* [The task] Rewrite the items from the line containing "Where should I" through the end of the items, swapping "discard" for "abandon" and keeping everything else the same. Leave the pictures out of your answer.

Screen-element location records
..............................
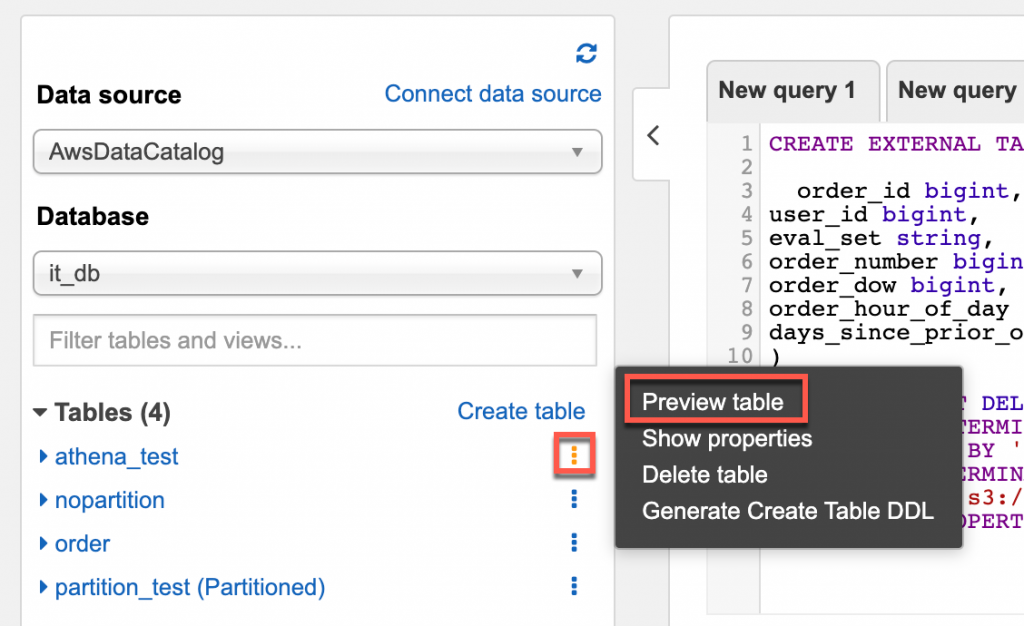Expand the athena_test table columns
This screenshot has height=626, width=1024.
(x=43, y=456)
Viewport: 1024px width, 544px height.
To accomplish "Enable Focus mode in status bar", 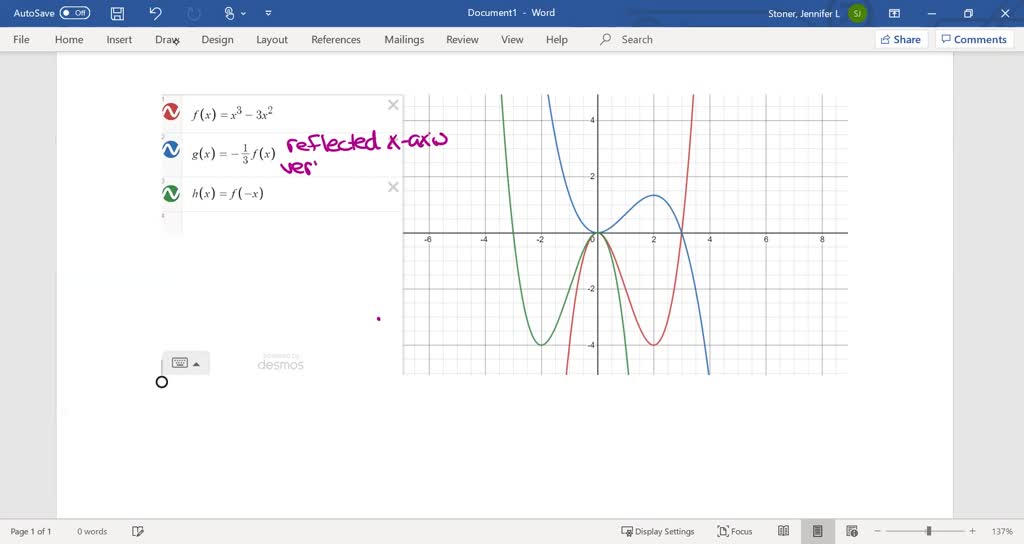I will pos(735,531).
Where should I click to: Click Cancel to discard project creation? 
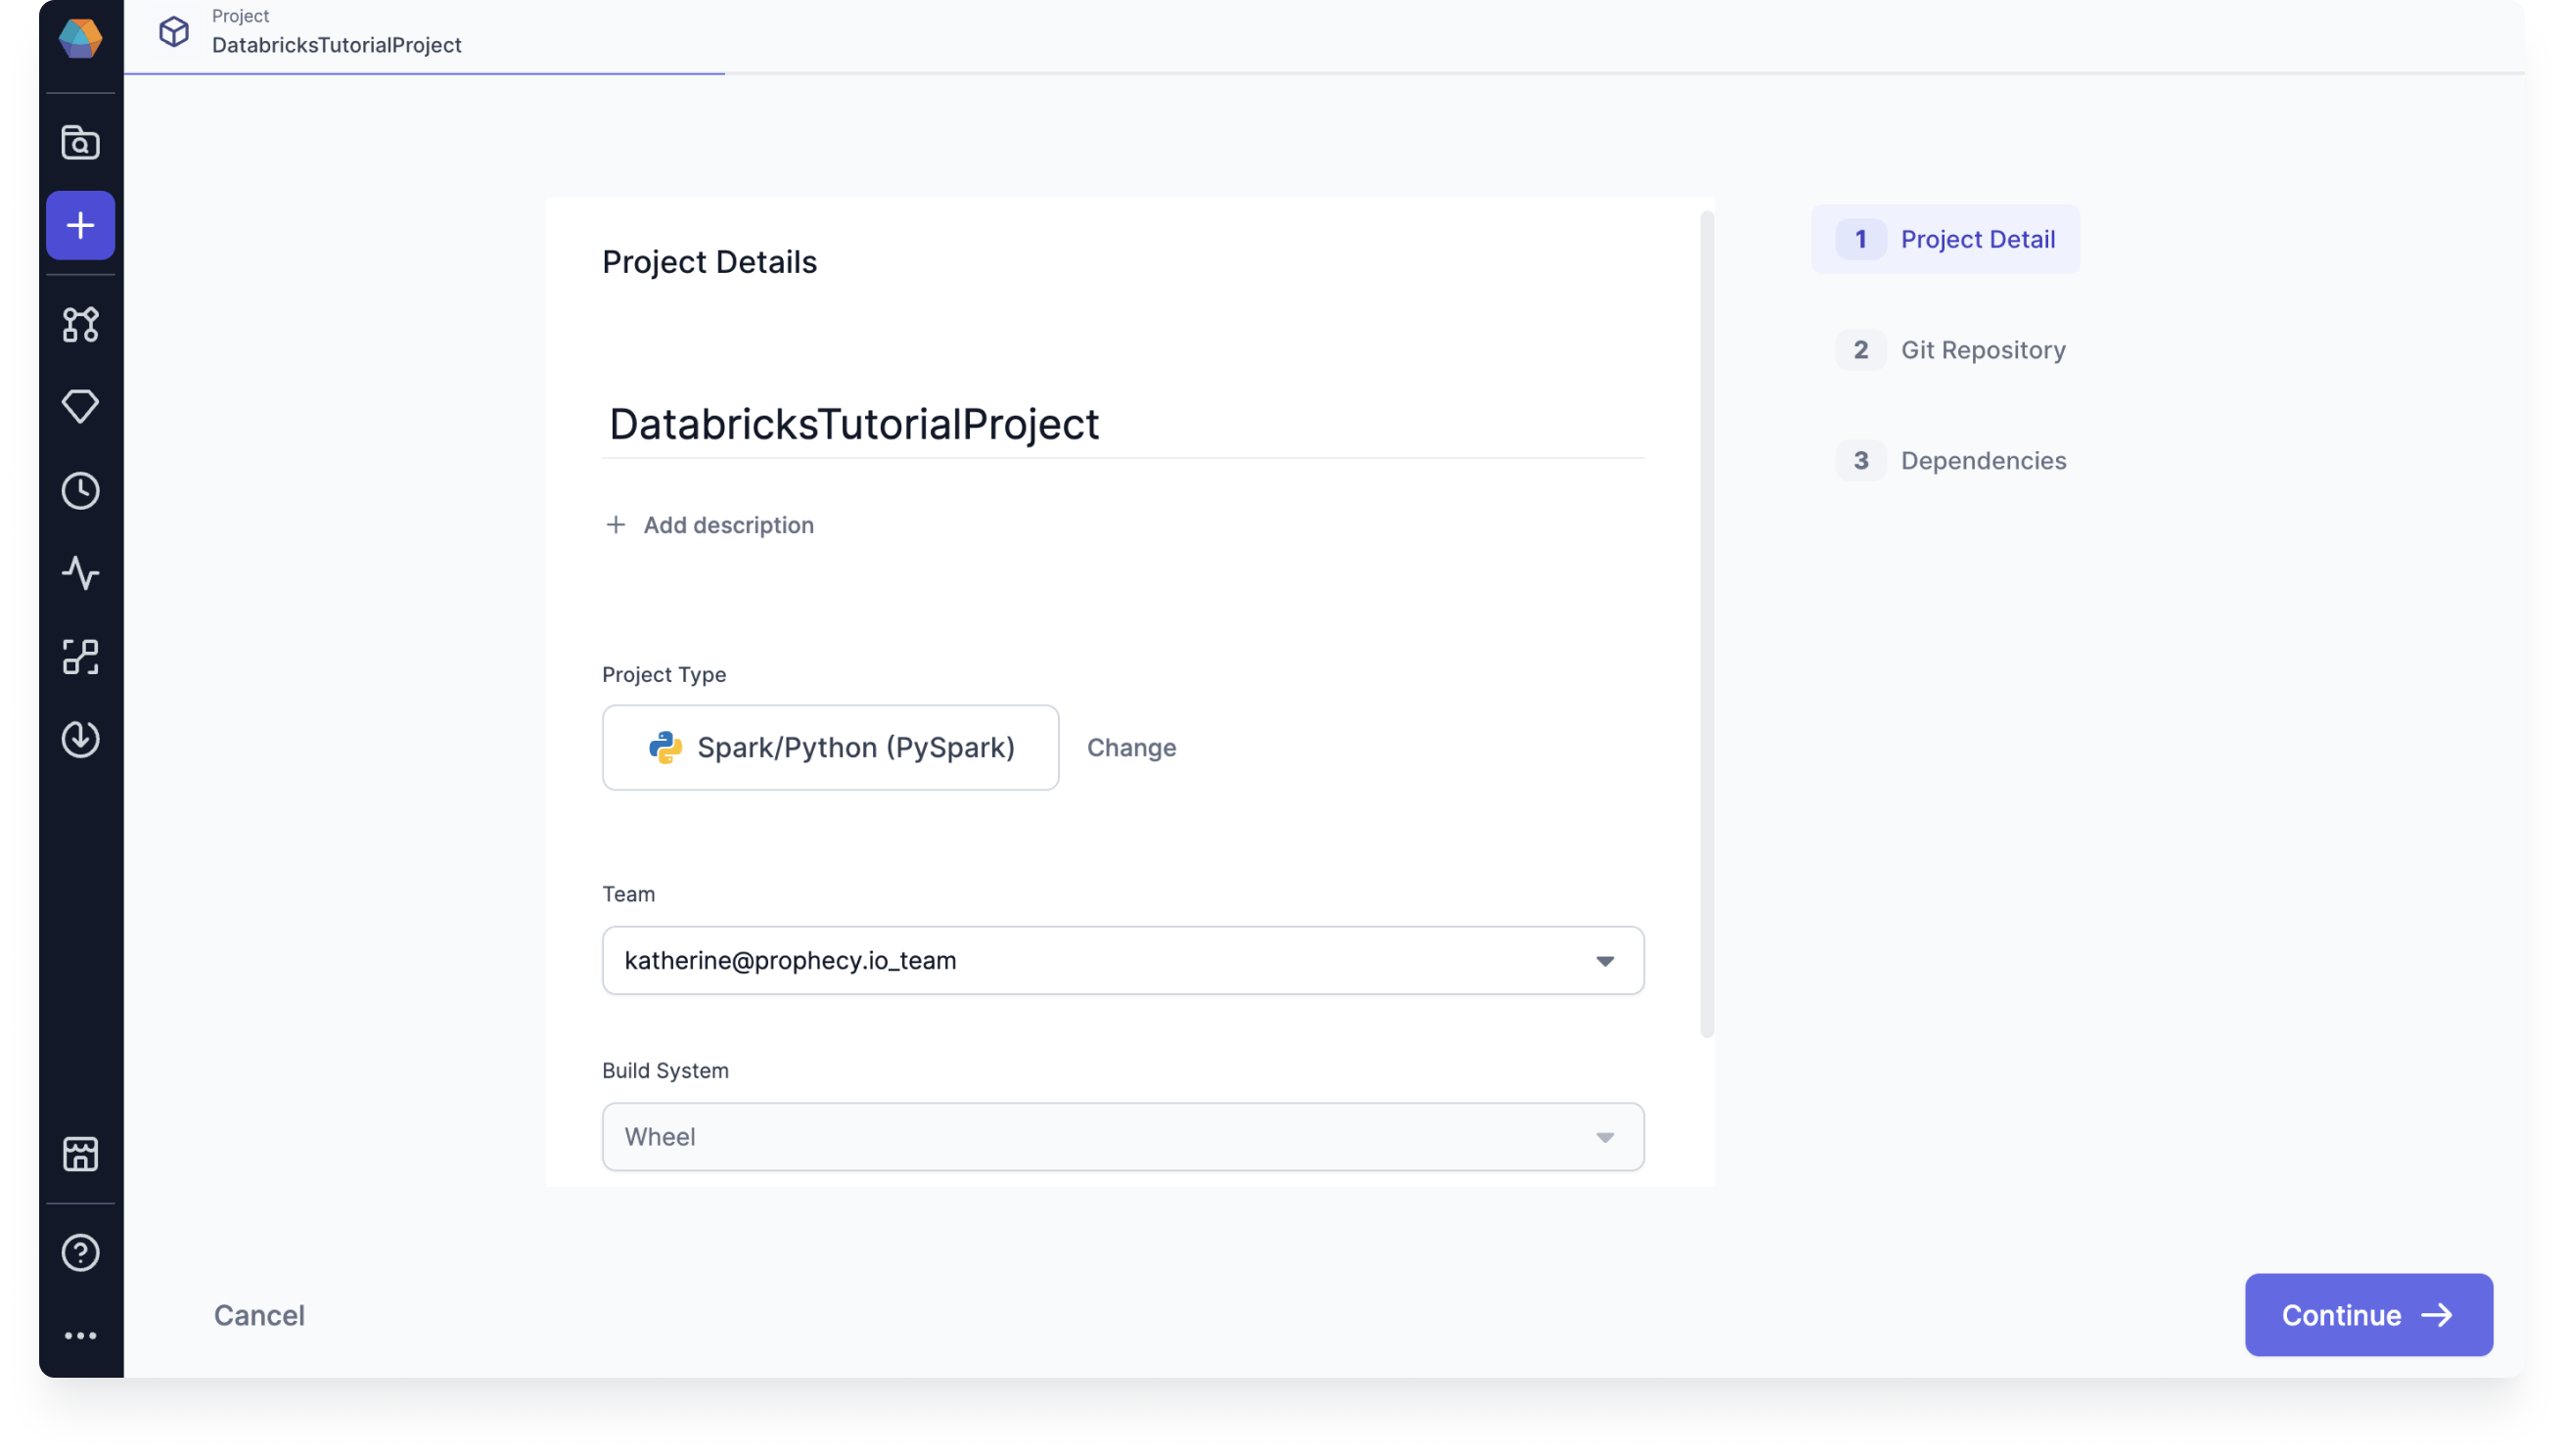point(259,1313)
..............................
* [Expected answer]
Where should I click to: Click Cancel to abandon project creation? 
point(259,1313)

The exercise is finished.